[Dataset records]

[Start of section]

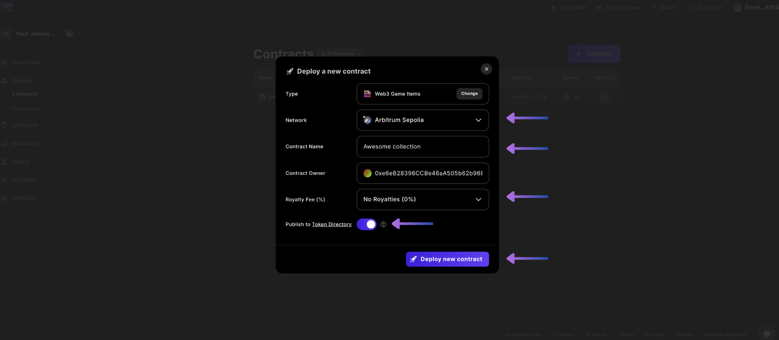Image resolution: width=779 pixels, height=340 pixels.
Task: Close the Deploy a new contract dialog
Action: (486, 69)
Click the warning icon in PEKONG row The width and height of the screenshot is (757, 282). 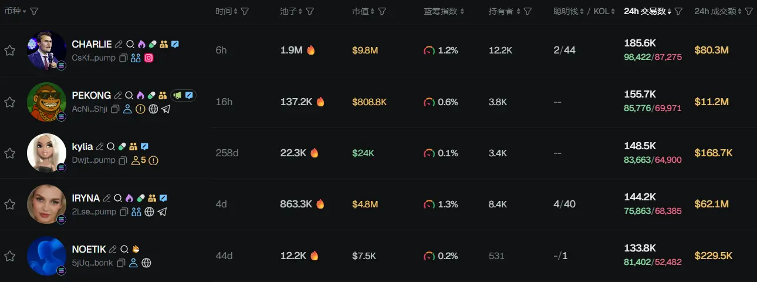click(140, 109)
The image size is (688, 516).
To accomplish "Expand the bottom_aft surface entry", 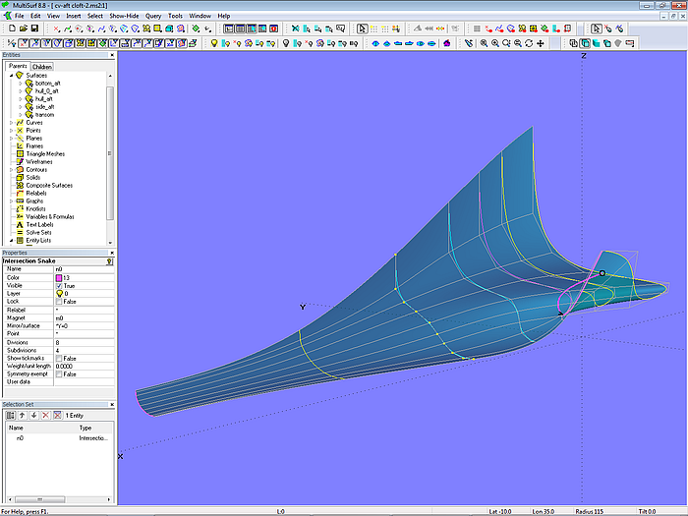I will 20,84.

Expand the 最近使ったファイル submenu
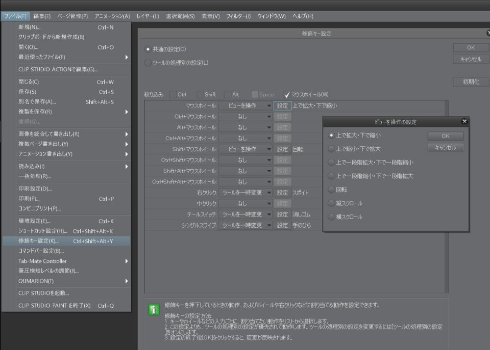click(66, 57)
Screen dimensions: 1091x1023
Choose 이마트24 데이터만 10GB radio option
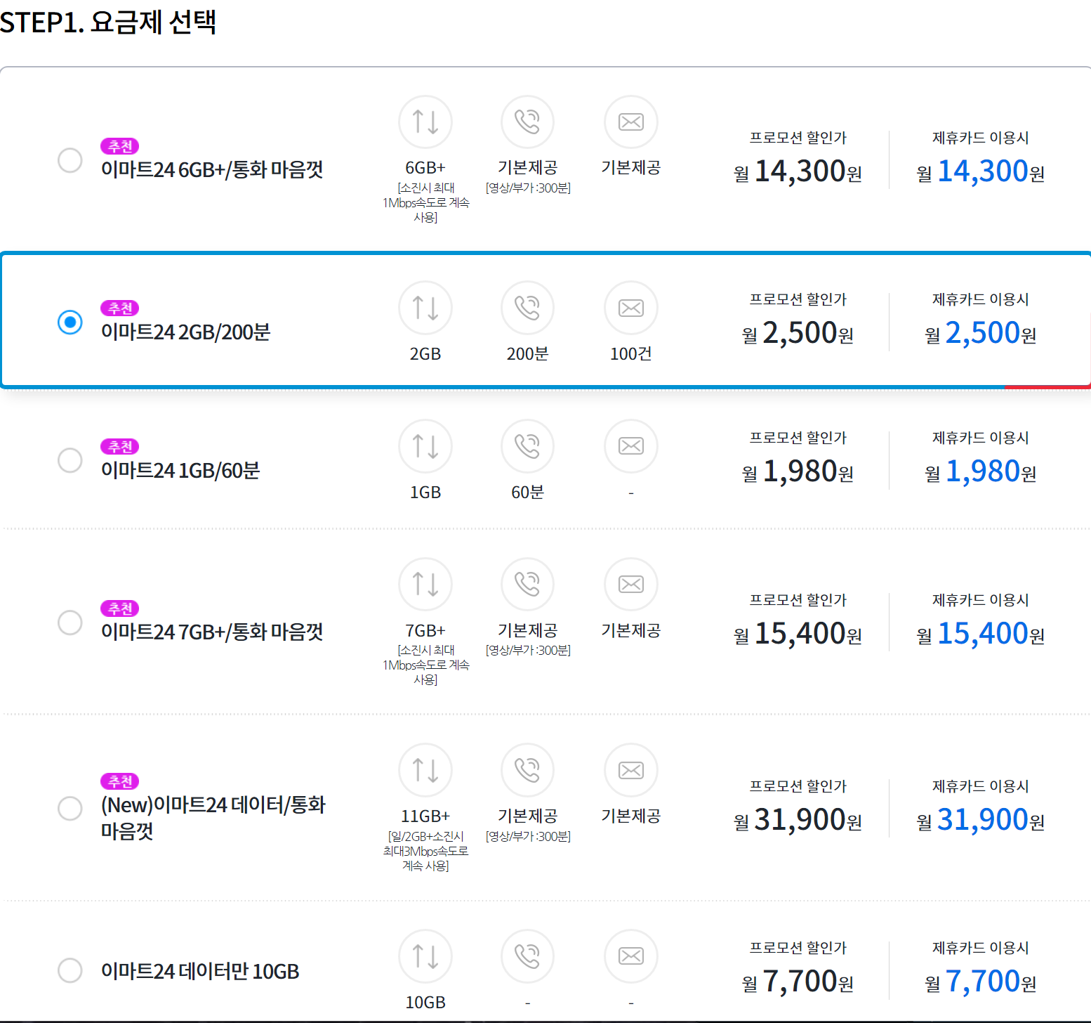70,970
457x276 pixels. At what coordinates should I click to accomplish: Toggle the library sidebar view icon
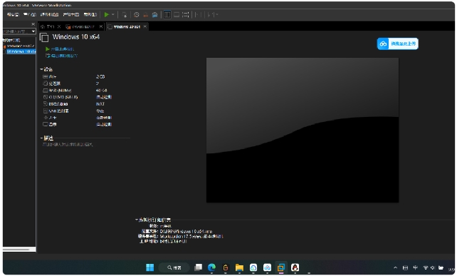167,14
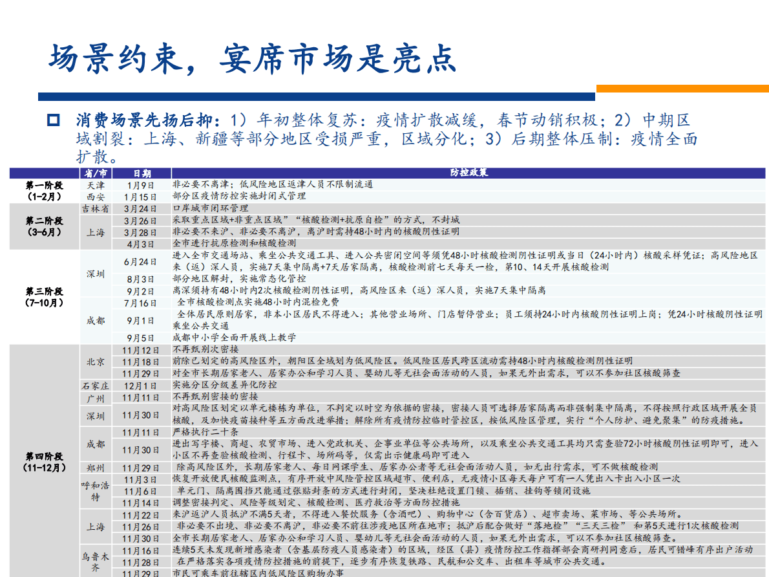Click the 日期 column header

point(141,173)
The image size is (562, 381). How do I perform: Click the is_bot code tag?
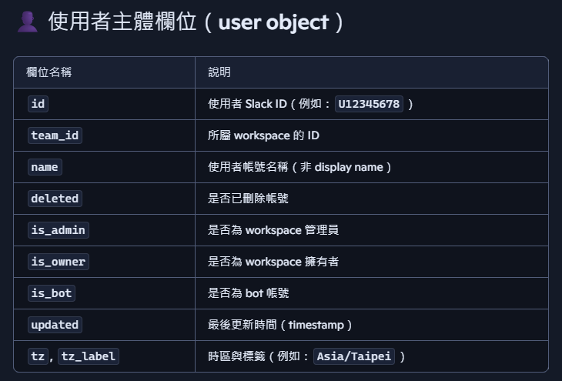pos(51,293)
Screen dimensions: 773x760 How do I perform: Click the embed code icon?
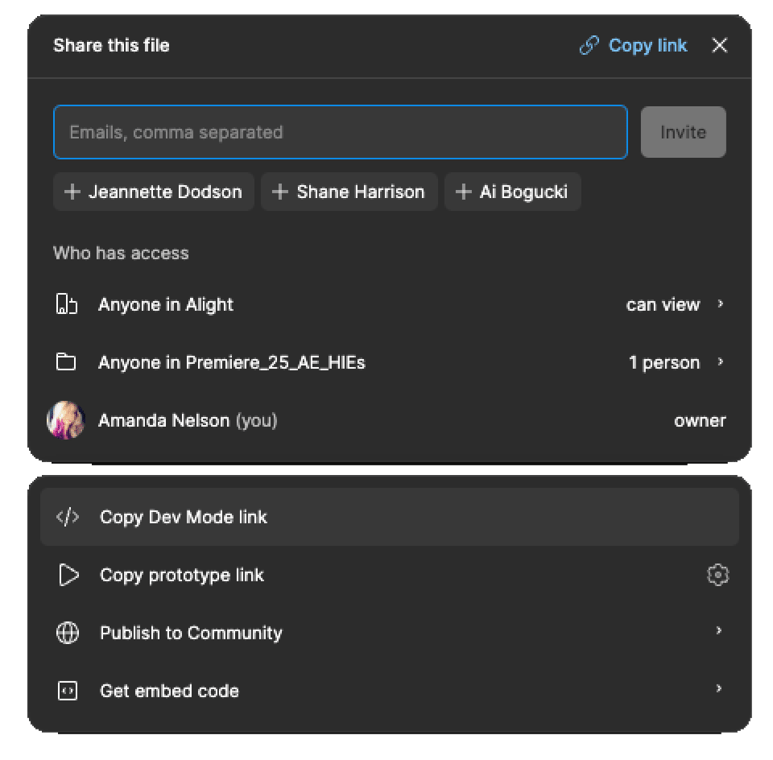point(68,691)
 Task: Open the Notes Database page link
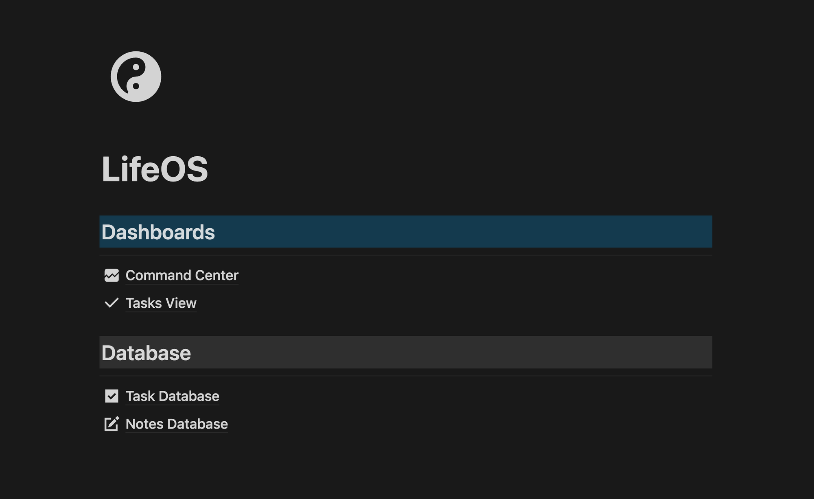tap(177, 424)
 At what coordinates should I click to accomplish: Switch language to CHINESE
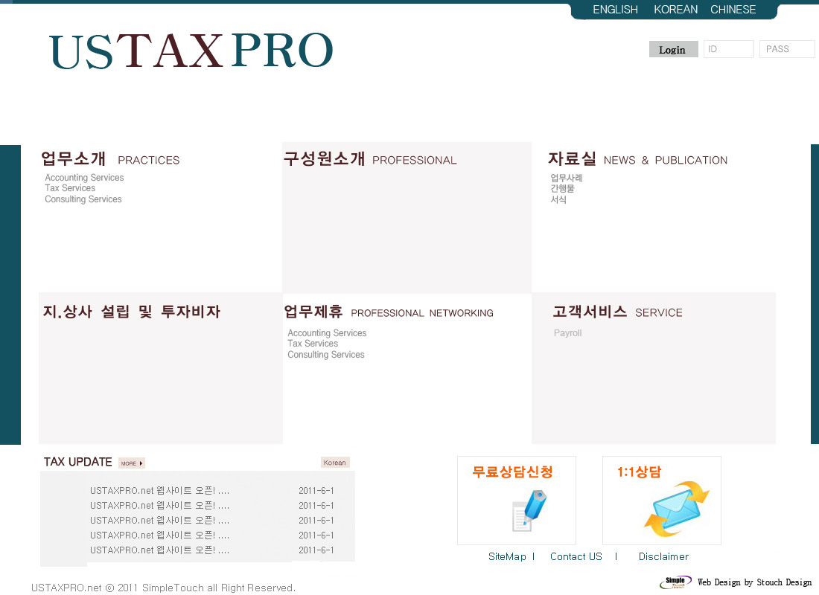click(x=733, y=10)
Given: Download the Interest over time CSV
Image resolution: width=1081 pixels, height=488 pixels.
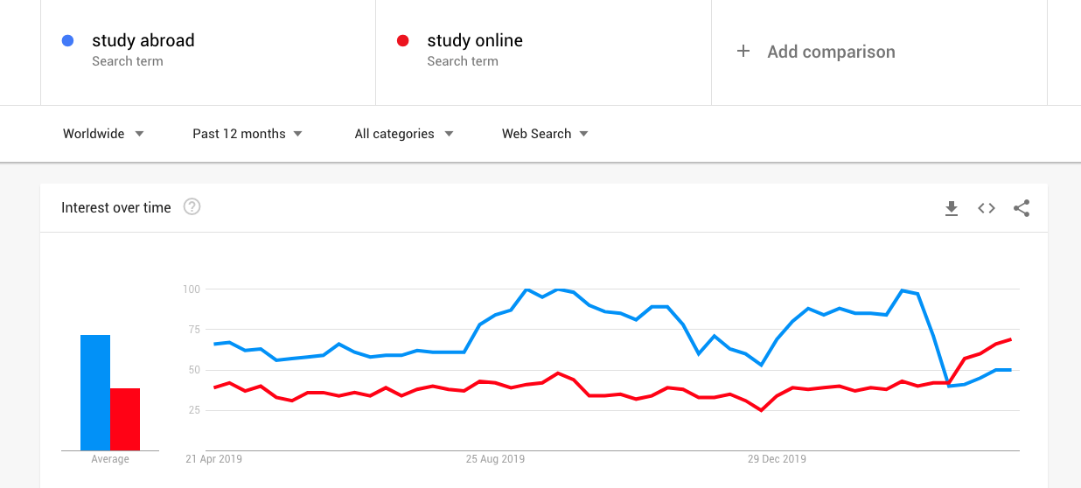Looking at the screenshot, I should pyautogui.click(x=952, y=208).
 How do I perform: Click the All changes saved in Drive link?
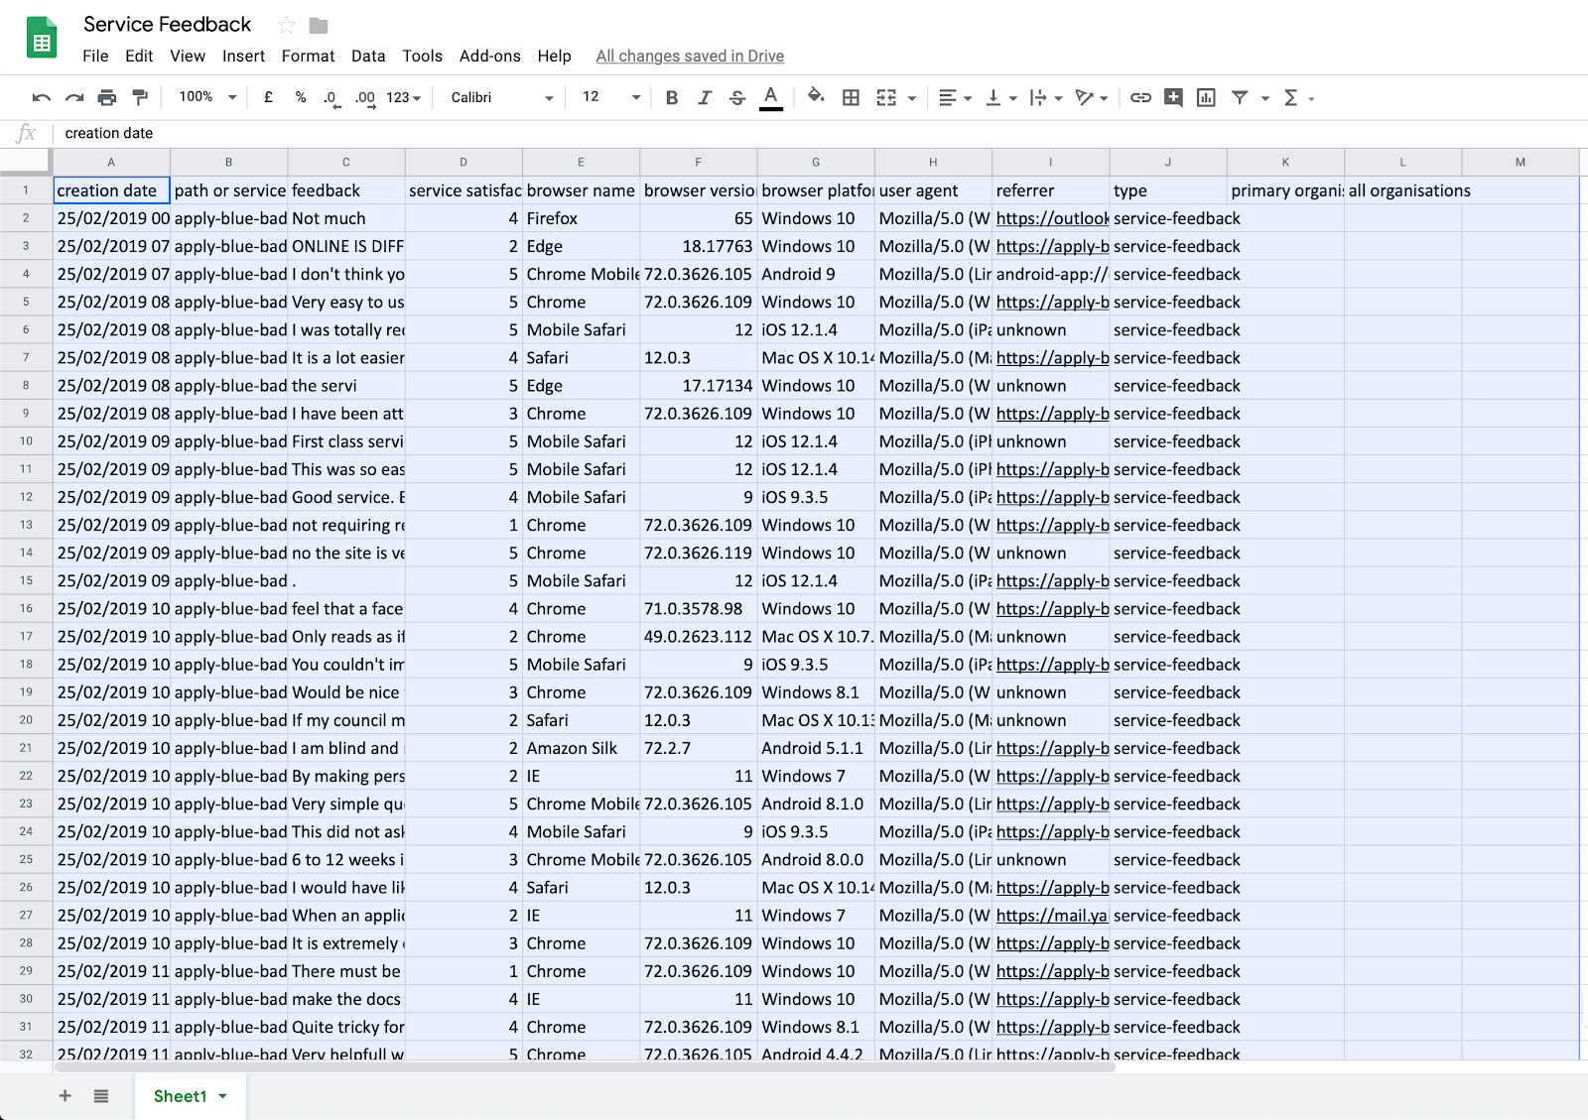tap(690, 57)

[End of section]

WORK TO BE COMPLETED: Each line from the one containing "How do I perform: Click the All" through the end of the records above is to be retyped exactly, with the pictures omitted and nothing added.

ANSWER BOX:
 How do I perform: Click the All changes saved in Drive link?
tap(690, 57)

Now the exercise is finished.